ICANN, the non-profit governing body that manages Internet addresses and overseen the process of adding new domain suffixes, will be meeting on March 13 and March 18, 2011. At this meeting, the US government was proposing that national governments involved in the ICANN process to assign TLDs be able to veto. If other national governments do not object to the veto, the TLD would not have been created.

The U.S. government had released a statement that stated that the veto power “has merit as it diminishes the potential for blocking of top level domain strings considered objectionable by governments. This type of blocking harms the architecture of the DNS and undermines the goal of universal resolvability (i.e., a single global Internet that facilitates the free flow of goods and services and freedom of expression).”

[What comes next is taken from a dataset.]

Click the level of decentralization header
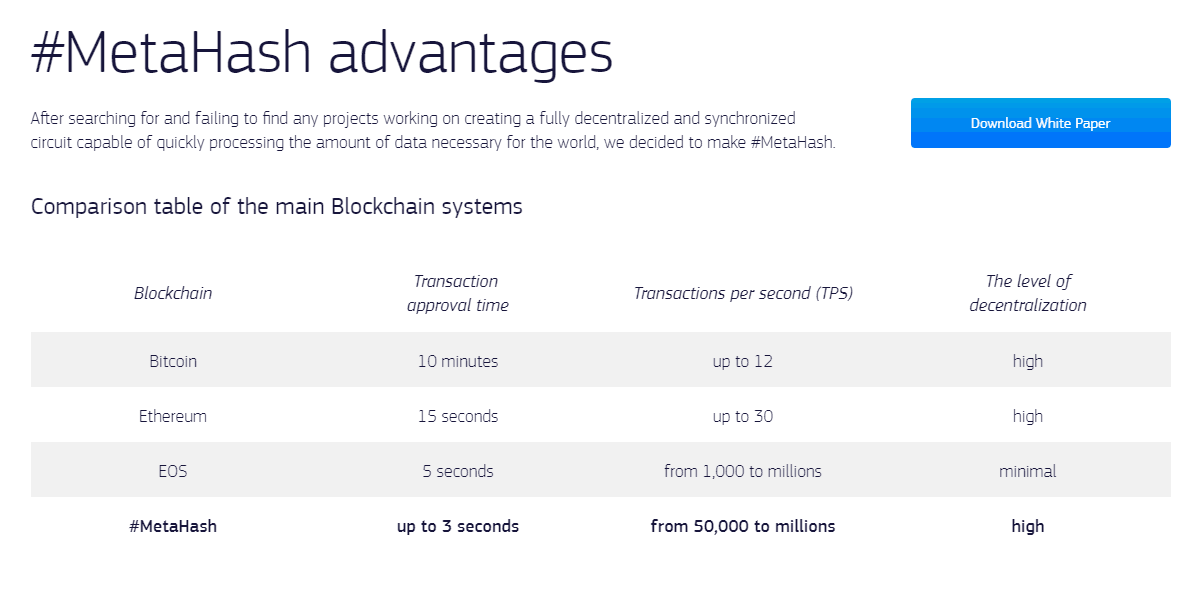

CNET also reported that complicating the Obama administration’s embrace of a governmental veto was its frequently expressed support for Internet freedoms including free speech, laid out in Secretary of State Clinton’s speech last January that reiterated the adminiatrations commitment to “the freedom to connect.”

Mueller added that he “shamed” the administration “into thinking about the free expression consequences” of a governmental veto.

Mueller is Professor at Syracuse University School of Information Studies, where he teaches courses on information and communication policy and telecommunication management. His research focuses on property rights, institutions and global governance in communication and information industries. His earlier book Ruling the Root: Internet Governance and the Taming of Cyberspace (MIT
Press, 2002) was the first book-length analysis of the political and economic forces leading to the creation of ICANN. Currently, he is doing research on the legal and regulatory responsibilities of Internet service providers, Internet Protocol addressing policy, the policy implications of Deep Packet Inspection technology and the security governance practices of network operators.

Mueller was one of the founders of the Internet Governance Project, an alliance of scholars in action around global Internet policy issues. (http://blog.internetgovernance.org) As co-founder of the Noncommercial Users Constituency he has played a leading role in organizing and mobilizing public interest groups in ICANN. Mueller is on the Advisory Council of Public Interest Registry (.org).